DATA LINES
^^^^^^^^
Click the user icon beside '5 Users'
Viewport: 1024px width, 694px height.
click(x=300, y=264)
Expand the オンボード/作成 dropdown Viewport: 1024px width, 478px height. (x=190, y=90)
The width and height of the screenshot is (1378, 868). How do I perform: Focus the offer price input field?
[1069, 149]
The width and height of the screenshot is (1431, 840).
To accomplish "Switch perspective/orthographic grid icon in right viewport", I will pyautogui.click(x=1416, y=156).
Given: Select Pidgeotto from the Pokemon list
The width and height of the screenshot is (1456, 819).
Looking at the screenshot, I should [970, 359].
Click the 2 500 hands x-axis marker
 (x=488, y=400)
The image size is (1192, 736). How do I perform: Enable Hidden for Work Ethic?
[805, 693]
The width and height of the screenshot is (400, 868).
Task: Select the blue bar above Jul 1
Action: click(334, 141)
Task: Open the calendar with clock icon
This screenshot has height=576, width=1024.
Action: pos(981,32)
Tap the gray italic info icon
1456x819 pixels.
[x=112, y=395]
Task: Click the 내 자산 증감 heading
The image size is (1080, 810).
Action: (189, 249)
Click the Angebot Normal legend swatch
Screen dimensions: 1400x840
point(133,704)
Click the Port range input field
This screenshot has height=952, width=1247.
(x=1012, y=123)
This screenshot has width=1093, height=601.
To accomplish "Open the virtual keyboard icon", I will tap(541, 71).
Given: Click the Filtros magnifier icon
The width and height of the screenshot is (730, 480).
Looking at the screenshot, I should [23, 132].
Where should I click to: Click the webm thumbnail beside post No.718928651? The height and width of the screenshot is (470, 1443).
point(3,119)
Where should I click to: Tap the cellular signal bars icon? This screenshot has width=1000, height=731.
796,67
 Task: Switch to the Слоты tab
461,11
^^^^^^^^
WHAT THE TASK REQUIRES
Render every line of the entries above as a Markdown table with the columns "Row" and "Line," omitting any blank lines.

RESPONSE
| Row | Line |
|---|---|
| 1 | Click the user icon beside '5 Users' |
| 2 | Viewport: 1024px width, 694px height. |
| 3 | click(x=300, y=264) |
| 4 | Expand the オンボード/作成 dropdown Viewport: 1024px width, 478px height. (x=190, y=90) |
| 5 | The width and height of the screenshot is (1378, 868). How do I perform: Focus the offer price input field? |
| 6 | [1069, 149] |
| 7 | The width and height of the screenshot is (1431, 840). |
| 8 | To accomplish "Switch perspective/orthographic grid icon in right viewport", I will pyautogui.click(x=1416, y=156). |
| 9 | Given: Select Pidgeotto from the Pokemon list |
| 10 | The width and height of the screenshot is (1456, 819). |
| 11 | Looking at the screenshot, I should [970, 359]. |
| 12 | Click the 2 500 hands x-axis marker |
| 13 |  (x=488, y=400) |
| 14 | The image size is (1192, 736). How do I perform: Enable Hidden for Work Ethic? |
| 15 | [805, 693] |
| 16 | The width and height of the screenshot is (400, 868). |
| 17 | Task: Select the blue bar above Jul 1 |
| 18 | Action: click(334, 141) |
| 19 | Task: Open the calendar with clock icon |
| 20 | This screenshot has height=576, width=1024. |
| 21 | Action: pos(981,32) |
| 22 | Tap the gray italic info icon |
| 23 | 1456x819 pixels. |
| 24 | [x=112, y=395] |
| 25 | Task: Click the 내 자산 증감 heading |
| 26 | The image size is (1080, 810). |
| 27 | Action: (189, 249) |
| 28 | Click the Angebot Normal legend swatch |
| 29 | Screen dimensions: 1400x840 |
| 30 | point(133,704) |
| 31 | Click the Port range input field |
| 32 | This screenshot has height=952, width=1247. |
| 33 | (x=1012, y=123) |
| 34 | This screenshot has width=1093, height=601. |
| 35 | To accomplish "Open the virtual keyboard icon", I will tap(541, 71). |
| 36 | Given: Click the Filtros magnifier icon |
| 37 | The width and height of the screenshot is (730, 480). |
| 38 | Looking at the screenshot, I should [23, 132]. |
| 39 | Where should I click to: Click the webm thumbnail beside post No.718928651? The height and width of the screenshot is (470, 1443). |
| 40 | point(3,119) |
| 41 | Where should I click to: Tap the cellular signal bars icon? This screenshot has width=1000, height=731. |
| 42 | 796,67 |
| 43 |  Task: Switch to the Слоты tab |
| 44 | 461,11 |